The Arabs will not be allowed back, deal with it, and assimilate your brethren into the vast Arab territories. This will resolve the violence.
Or, perhaps, you people prefer your honour-bound violence. The continual hating of Israel more than a love of life?
Kerry Winn
Wisconsin
USA
Minority malaise
Sir-- Egypt and America are as different as chalk and cheese. Egyptians have become cryptically infatuated with women's physique to the extent it has become crystal clear that Egyptian women increasingly buckle under physical and verbal molestation -- veiled women not excluded -- as if the whole society explicitly aspires to stash them away at home, instead of encouraging them to work and study.
In America, Hillary Clinton battled with unswerving determination to be the potential Democrat nominee. While fanatics here brazenly discredit the Copts' loyalty to Egypt, needless to mention that the Copts are native, indigenous Egyptians. And Barack Obama, the Kenyan immigrant, is drummed up to contest the race to the White House.
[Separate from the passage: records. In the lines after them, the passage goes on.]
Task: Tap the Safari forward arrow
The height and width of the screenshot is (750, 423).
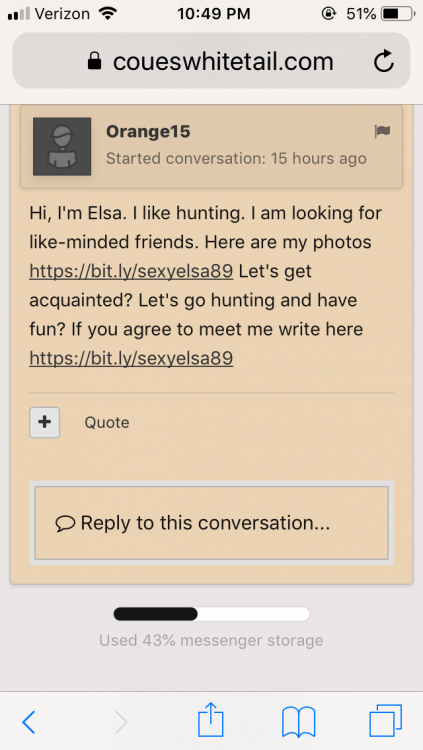Action: [x=122, y=722]
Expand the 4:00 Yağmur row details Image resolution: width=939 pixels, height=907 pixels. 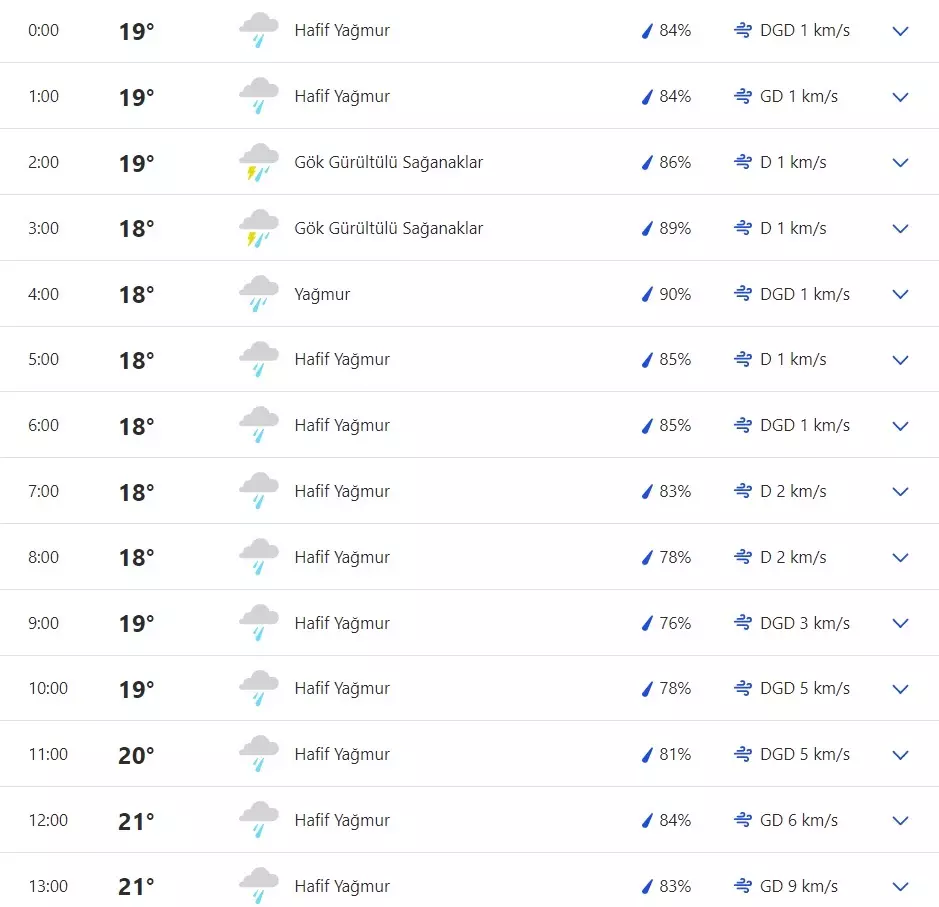(900, 294)
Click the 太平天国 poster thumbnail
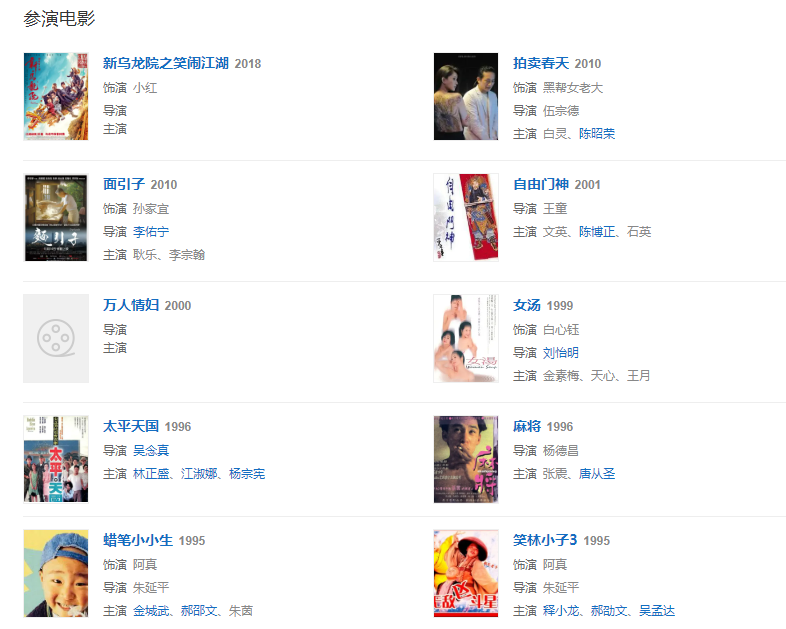Screen dimensions: 786x629 pyautogui.click(x=56, y=459)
By the same token, Nicolas Sarkozy descends from Hungarian-Greek origins, and in India, a woman holds the ceremonial presidential post. Her predecessor was a Muslim, and a Sikh is the current prime minister.
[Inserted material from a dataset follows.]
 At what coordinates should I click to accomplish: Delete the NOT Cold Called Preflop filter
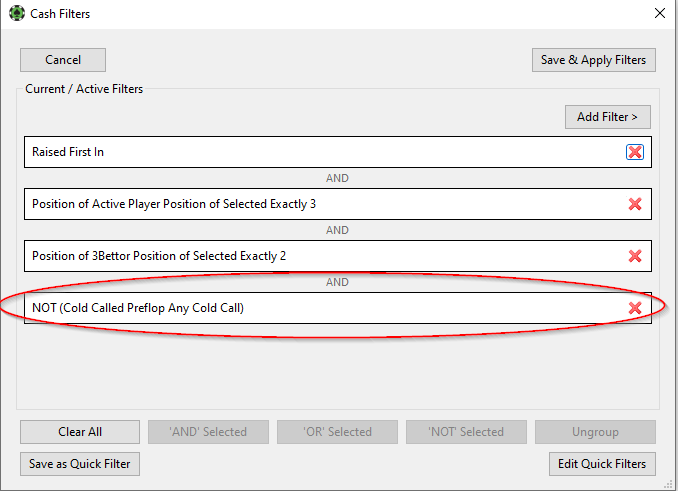[x=635, y=308]
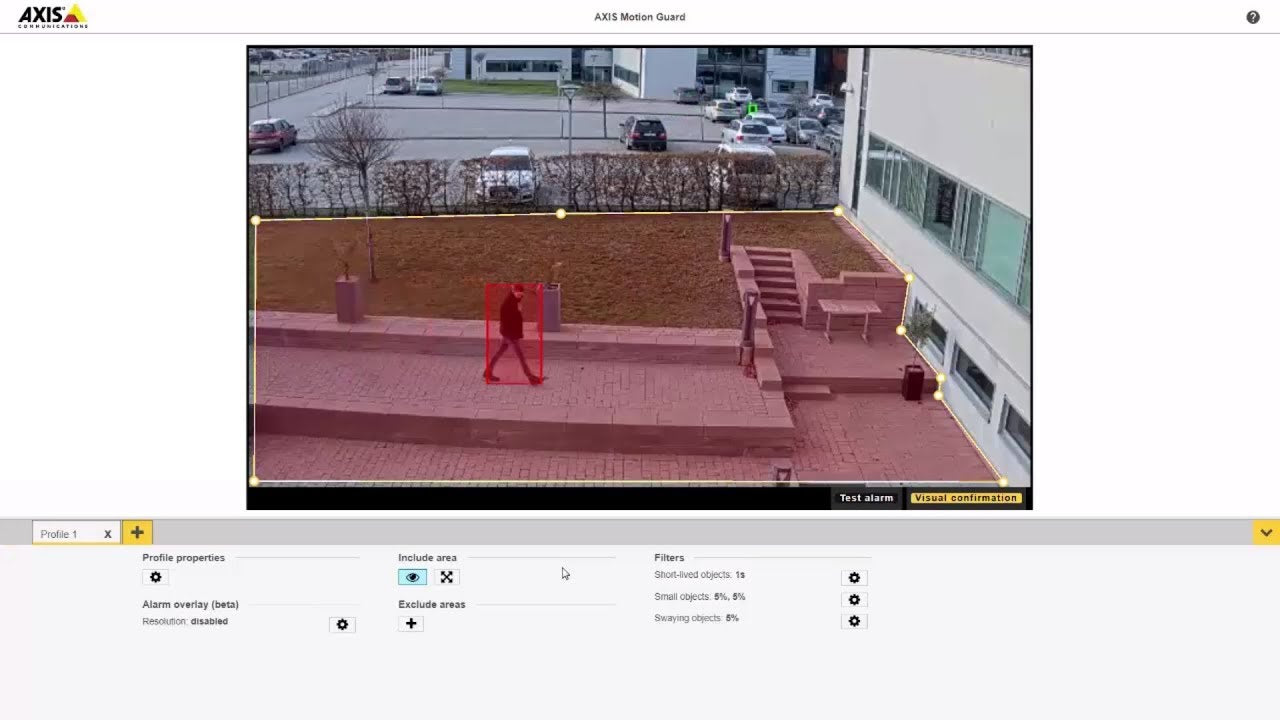Select the top-middle include area vertex handle
The width and height of the screenshot is (1280, 720).
tap(561, 214)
Only sluggish, backward societies think it unseemly for any of its minority members and women to represent them, and at the same time point a finger of suspicion at them, portraying them as agents of the West, or sanitise their cultural specificities.
The result is that chronic repulsiveness and patriarchal attitudes have excruciatingly pulverised women and minorities. Would it then not be sarcastic to lament over the brain drain, the great exodus of Christians from the Middle East, and youth who would go to any length to quit their countries?
Why should we not learn the lesson from the rest of the modern world? Why do we insist on reinventing the wheel for the umpteenth time?
Isaac Bandry
Qena
Egypt
Local friends
Sir-- The point to be stressed in Afghanistan ('Heart of darkness' 5-11 June) is that the West is killing Taliban fighters as if they are the enemy. However, the Taliban are locals just as much as those who are not actively resisting the occupation. You can't separate civilians and Taliban (the "enemy"), as families of the Taliban, by definition of the occupiers, are abetting the "enemy". Don't fall into the trap of just looking for a few bystander casualties and then shouting about killing civilians. The killing of all Afghans is a war crime. They don't want the US/NATO there. It's the occupiers who are the enemy.
Unfortunately, the only way to influence the public at large, who have been brainwashed by the Western media, is to provide evidence that non-combatants have been killed. To my country's undying shame, we have elected a neo-conservative right-wing government that worships the contemptible Bush regime, and an official opposition that is a mixture of political cowards and those who think like the government on this issue.
Bill Prestwich
Hamilton
Canada
Princess Patricia in Afghanistan
Sir-- The Canadian troops serving in the Princess Patricia regiment are not "bizarrely named". They are Canadian soldiers, heir to the Britannic tradition whereby aristocratic or upper class women contributed to the defence of the realm by raising, paying and equipping soldiery for the use of the nation. Numerous men of that class did the same, throughout Commonwealth history; they, however, were expected to lead their troops into battle, and did. What's really bizarre is the term "Taliban"; what have your pet scholars ever studied, after all, except torture, murder and assassination?